— begin Text section —
Ideas to Consider: How to Make AYP Work Better for Students and Their Schools

There is a growing consensus that, as described in the previous article, the formula for determining whether a school has made adequate yearly progress (AYP) is deeply flawed. These flaws can produce misjudgments about a school's effectiveness and then, under NCLB, trigger consequences that impede, rather than support, school improvement. (For example, a school that is improving could be shut down or turned into a charter.) Here are ideas culled from the worlds of policy and research on a few ways to overcome some of AYP's main problems.


1. Establish ambitious, but attainable, goals for how much progress schools should make.

Goals for school progress mandated by an accountability system should be ambitious, but they also should be realistically obtainable with sufficient effort. At the very least, there needs to be an existence proof. That is, there should be evidence that the goal set for all schools does not exceed what has been accomplished by those schools that have made the greatest progress. For example, you could identify the 10–20 percent of high-poverty schools that had the greatest average rate of increase over three to five years and establish that rate of improvement as a target to shoot for. That would be a great challenge to the vast majority of schools, but it might be a target that is within reach with sufficient effort. Such evidence-based performance goals are necessary under AYP—and would be necessary in a value-added system as well.

–Robert Linn,
Distinguished Professor of Education, University of Colorado at Boulder

2. Evaluate schools based on students' progress, not their status, using a genuine "value-added" system.

Many critics of No Child Left Behind's AYP provisions point to two related problems with the current system that teachers immediately understand: First, how well kids do in school depends partly on things that happen to them outside of school, especially at home. Second, schools shouldn't be judged simply on their students' absolute test scores (since so much of that depends on out-of-school factors); they should be judged by how much progress they help their students make—their "value added." Here's the view of one statistician.

Adequate yearly progress (according to NCLB) is primarily determined by the proportion of students who are "proficient" on the state's accountability test. It depends on the students' achievement status at a point in time. One concern with using achievement status for accountability is that it depends largely on factors unrelated to school quality (such as what a child already knows when he enters kindergarten, what he learns during the summer, etc.) and is highly correlated with family attributes such as wealth and parents' level of education. Critics of NCLB and AYP often complain that by focusing on achievement status, the law evaluates school quality based on factors that are unrelated to schooling.

A potential alternative that is gaining popularity among researchers, educators, and policymakers is to evaluate schools based on individual students' growth in achievement. This is an intuitively appealing idea because schools contribute to student learning and learning should be visible as growth in achievement, regardless of the students' initial status. Studies find that although growth can also be related to family and neighborhood attributes, it is much less related than achievement status is. Therefore, measuring growth is seen as a way to focus on schooling inputs to education and is often referred to as "value-added" assessment. Value-added assessment systems follow individual students' achievement over several years. The term should not be confused with other measures that compare successive cohorts of students (e.g., this year's fourth-graders to last year's), but do not report on how the same students do on tests over several years.
— end Text section —
_Description of the task_:
Please decide whether each statement agrees with the text on improving AYP. Give yes or no for each, and quote the exact words of the text that settle it.
1. Achievement status is highly correlated with family attributes such as wealth and parents' level of education.
2. Growth in achievement is unrelated to family and neighborhood attributes.
3. One suggested way to set a progress target is to take the rate of improvement of the 10–20 percent of high-poverty schools with the greatest average rate of increase over three to five years.
— begin Extracted data —
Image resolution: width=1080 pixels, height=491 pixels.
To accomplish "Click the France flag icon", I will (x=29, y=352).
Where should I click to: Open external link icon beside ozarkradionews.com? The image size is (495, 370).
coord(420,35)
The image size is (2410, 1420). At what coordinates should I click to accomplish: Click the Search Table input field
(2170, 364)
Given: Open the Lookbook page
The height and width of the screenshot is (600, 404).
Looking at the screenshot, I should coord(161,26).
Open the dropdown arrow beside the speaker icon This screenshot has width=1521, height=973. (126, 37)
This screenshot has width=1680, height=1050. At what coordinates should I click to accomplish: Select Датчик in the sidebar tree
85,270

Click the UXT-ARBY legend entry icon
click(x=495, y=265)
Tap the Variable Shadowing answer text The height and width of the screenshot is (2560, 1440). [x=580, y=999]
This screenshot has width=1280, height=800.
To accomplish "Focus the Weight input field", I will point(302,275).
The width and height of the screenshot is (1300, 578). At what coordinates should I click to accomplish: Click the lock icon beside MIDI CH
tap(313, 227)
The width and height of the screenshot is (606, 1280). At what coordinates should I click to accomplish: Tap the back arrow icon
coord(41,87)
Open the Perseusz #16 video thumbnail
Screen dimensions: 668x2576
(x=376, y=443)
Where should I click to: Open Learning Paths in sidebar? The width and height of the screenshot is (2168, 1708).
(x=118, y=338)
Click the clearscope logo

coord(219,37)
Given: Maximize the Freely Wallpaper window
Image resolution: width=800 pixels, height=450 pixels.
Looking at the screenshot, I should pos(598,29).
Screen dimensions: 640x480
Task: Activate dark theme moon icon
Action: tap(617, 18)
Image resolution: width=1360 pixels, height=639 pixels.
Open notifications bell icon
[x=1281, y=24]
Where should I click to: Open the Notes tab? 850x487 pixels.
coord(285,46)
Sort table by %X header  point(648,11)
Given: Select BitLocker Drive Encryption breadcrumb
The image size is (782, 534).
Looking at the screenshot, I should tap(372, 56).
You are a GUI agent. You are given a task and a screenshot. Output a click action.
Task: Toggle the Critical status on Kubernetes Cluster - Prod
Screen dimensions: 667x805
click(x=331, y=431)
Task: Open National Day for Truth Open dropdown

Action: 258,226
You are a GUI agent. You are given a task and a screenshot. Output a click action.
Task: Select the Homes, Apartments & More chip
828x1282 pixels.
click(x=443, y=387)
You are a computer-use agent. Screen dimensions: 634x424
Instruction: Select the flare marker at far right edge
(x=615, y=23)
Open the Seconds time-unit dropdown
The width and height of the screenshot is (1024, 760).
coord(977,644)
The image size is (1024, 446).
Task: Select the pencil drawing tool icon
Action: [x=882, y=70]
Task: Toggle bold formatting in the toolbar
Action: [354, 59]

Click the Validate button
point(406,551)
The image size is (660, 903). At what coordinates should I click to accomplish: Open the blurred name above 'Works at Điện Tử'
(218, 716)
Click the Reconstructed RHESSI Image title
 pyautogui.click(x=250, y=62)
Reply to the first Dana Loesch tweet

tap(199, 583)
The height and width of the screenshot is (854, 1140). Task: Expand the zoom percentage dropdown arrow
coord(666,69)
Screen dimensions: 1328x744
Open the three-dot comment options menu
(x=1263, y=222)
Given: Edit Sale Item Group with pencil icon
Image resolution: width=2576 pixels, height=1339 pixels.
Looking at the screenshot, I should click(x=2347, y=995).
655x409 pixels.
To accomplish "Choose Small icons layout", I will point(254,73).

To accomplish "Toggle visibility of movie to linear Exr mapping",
— end Extracted data —
_Written solution_:
1. Yes: "is highly correlated with family attributes such as wealth and parents' level of education"
2. No: "although growth can also be related to family and neighborhood attributes, it is much less related than achievement status is"
3. Yes: "you could identify the 10–20 percent of high-poverty schools that had the greatest average rate of increase over three to five years and establish that rate of improvement as a target to shoot for"